Vegan Sources of Iron // Food Guide

Hello everybody! Some time ago I asked my instagram followers whether or not they wanted some more posts about veganism and how to eat in way that will provide you with the proper nutrients and vitamins. It should be said that I am not a trained nutritionist, and these are not tips I’ve come up with on my own, I can thank Vegan Outreach and The Vegan Society for helping out in that department. These are the guidelines I follow to stay on top of my food game. Staying healthy is the most important thing, and believe it is way easier to live a plant-based lifestyle than most people think.

Legumes that are high in iron counts lentils, soybeans, tofu, tempeh, lima beans, black beans, chickpeas (so basically falafel and hummus), and green peas. Many legumes are also a great meat replacement, so they can be naturally incorporated into your meals. Beans in tacos and salads, as well as lentil soup or lentil pasta will provide you with a delicious and iron-rich filling meal.
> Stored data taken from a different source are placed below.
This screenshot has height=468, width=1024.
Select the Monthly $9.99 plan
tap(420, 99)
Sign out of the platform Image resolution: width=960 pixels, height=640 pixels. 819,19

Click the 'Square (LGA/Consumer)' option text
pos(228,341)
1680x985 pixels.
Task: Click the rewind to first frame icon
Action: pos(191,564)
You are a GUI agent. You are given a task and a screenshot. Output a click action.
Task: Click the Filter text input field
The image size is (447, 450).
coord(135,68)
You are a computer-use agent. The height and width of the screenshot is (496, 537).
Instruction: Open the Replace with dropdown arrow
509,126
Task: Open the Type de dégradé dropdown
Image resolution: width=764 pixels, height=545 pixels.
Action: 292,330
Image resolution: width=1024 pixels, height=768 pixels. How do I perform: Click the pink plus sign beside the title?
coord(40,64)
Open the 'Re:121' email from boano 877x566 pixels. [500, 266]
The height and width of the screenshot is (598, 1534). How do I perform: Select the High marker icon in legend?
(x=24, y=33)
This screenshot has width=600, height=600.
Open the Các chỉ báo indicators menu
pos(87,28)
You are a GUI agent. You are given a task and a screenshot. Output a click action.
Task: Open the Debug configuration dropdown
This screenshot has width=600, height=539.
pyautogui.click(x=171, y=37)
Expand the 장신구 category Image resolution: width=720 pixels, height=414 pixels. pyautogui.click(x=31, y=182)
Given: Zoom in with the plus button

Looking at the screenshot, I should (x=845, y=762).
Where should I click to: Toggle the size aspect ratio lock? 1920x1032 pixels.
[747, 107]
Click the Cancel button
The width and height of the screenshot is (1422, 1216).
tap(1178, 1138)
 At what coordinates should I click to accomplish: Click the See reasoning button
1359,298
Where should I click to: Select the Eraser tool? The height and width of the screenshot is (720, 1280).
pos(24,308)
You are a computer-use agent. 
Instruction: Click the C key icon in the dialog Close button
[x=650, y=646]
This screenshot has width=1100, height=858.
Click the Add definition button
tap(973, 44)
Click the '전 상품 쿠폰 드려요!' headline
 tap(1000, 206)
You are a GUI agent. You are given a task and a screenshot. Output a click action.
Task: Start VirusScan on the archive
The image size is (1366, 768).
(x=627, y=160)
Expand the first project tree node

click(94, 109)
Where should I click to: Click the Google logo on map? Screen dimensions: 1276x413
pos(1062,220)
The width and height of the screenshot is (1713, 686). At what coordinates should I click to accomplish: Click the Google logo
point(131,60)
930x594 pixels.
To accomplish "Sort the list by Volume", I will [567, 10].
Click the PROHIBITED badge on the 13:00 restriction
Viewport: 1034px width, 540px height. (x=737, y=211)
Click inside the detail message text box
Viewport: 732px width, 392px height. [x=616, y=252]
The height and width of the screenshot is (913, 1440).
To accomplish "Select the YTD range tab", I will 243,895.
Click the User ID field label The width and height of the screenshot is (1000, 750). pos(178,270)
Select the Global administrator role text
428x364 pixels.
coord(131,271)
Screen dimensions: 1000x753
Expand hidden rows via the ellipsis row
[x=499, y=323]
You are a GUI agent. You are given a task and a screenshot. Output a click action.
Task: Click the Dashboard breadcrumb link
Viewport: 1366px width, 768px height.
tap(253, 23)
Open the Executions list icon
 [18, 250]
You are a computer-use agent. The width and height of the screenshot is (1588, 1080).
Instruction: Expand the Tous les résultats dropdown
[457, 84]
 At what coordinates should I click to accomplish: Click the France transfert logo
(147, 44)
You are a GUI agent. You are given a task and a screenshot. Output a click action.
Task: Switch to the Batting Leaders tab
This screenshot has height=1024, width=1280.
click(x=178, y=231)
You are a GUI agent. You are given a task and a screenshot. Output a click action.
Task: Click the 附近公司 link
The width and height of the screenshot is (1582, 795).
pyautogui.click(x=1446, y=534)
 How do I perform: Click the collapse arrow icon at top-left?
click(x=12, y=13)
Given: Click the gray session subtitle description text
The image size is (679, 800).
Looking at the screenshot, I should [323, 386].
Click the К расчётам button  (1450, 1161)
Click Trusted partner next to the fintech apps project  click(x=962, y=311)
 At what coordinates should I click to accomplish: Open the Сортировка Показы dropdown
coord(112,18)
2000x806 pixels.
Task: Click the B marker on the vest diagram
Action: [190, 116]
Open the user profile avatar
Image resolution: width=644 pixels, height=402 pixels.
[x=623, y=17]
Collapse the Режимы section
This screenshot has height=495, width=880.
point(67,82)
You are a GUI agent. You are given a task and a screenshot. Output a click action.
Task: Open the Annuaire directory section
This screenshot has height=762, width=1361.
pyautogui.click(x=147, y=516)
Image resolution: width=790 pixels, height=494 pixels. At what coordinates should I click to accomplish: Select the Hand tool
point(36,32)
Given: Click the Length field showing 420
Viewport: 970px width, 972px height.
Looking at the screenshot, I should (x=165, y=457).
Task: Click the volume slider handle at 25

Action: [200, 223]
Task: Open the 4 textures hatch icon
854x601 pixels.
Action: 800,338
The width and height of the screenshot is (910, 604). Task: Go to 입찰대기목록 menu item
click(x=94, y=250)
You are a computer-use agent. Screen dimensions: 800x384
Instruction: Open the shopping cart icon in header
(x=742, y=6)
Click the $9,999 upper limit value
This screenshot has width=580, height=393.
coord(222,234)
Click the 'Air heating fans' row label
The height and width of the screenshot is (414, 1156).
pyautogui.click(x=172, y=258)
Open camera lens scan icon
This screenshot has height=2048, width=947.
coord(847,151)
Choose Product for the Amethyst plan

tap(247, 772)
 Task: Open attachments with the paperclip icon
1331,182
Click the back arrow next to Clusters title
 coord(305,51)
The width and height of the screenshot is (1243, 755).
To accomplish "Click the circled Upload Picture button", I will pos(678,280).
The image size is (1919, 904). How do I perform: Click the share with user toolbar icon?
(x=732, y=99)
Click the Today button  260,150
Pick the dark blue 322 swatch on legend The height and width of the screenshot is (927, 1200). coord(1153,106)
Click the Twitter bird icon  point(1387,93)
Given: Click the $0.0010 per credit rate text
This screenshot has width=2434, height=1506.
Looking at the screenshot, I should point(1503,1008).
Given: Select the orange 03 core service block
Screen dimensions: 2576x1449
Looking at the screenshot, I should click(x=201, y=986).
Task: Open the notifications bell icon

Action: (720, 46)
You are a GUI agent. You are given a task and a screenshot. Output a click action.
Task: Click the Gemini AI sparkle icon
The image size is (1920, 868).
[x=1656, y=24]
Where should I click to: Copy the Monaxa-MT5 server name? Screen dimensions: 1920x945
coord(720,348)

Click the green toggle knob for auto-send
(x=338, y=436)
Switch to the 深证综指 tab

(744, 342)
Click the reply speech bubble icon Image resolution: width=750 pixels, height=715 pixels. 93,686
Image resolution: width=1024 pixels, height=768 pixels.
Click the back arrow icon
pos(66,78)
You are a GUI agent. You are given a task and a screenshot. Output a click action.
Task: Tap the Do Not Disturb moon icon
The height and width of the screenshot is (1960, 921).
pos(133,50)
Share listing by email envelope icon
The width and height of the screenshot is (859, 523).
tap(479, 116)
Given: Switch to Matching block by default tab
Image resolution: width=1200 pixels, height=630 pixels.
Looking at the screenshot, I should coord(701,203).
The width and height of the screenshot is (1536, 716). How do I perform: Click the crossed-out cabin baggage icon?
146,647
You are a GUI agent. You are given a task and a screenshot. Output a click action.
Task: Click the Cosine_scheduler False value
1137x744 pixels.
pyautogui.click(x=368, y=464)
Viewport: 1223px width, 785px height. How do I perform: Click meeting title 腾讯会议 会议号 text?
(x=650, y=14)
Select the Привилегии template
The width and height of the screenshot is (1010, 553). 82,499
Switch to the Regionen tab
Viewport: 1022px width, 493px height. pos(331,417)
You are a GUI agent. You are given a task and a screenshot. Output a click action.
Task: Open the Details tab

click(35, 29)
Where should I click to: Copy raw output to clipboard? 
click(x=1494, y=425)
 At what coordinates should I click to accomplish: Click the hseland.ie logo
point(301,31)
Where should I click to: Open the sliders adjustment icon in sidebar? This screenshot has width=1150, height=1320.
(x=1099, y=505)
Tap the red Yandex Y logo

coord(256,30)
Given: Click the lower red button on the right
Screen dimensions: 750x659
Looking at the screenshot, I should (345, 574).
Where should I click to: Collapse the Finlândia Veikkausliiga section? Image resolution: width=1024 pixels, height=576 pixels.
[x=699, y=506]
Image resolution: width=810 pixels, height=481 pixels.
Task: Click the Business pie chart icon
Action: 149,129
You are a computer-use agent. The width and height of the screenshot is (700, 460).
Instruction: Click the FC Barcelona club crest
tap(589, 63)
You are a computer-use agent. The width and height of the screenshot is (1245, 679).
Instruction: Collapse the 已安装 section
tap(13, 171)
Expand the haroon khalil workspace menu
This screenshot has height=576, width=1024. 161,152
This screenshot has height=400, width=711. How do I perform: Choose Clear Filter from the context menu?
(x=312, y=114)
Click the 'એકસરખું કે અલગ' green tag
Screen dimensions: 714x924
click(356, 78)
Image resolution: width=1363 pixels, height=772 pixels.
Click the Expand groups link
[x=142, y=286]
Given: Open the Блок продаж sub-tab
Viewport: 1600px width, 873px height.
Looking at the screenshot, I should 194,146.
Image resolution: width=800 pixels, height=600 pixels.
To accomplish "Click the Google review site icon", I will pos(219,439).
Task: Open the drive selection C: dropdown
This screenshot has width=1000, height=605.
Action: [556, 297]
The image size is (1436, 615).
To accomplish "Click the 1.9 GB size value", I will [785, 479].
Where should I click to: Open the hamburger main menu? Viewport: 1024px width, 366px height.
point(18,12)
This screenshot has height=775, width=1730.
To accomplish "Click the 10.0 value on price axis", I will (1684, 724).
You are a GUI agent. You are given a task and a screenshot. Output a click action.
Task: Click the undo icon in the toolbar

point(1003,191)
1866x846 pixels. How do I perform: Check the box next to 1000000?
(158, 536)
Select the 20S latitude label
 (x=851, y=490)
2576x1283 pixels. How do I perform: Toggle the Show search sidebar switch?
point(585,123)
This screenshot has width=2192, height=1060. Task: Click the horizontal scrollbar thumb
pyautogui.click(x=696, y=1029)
Iron-rich grains counts oats, quinoa, fortified cereals and brown rice. I try to eat at least one of these foods every other day. Nuts and seeds can also be extremely high in iron; some of the best ones are pumpkin seeds, pistachios, cashews, sunflower seeds, sesame and flax. All of which are easy toppings on a breakfast bowl.

You can also find a variety of veggies that are rich in iron. 100g of spinach contain 1.1 times more iron that red meat and 2.2 times more than salmon. Furthermore, broccoli, cabbage, Brussel sprouts, potato skins and mushrooms are all iron rich veggies as well. Increasing iron through vitamin C: if you want to further help your body absorb the iron in the food you’re eating, it is recommended to accompany your iron rich foods with vitamin C, as it will increase the amount of iron your body will absorb. Vitamin C is found in lots of veg and fruit, oranges among others.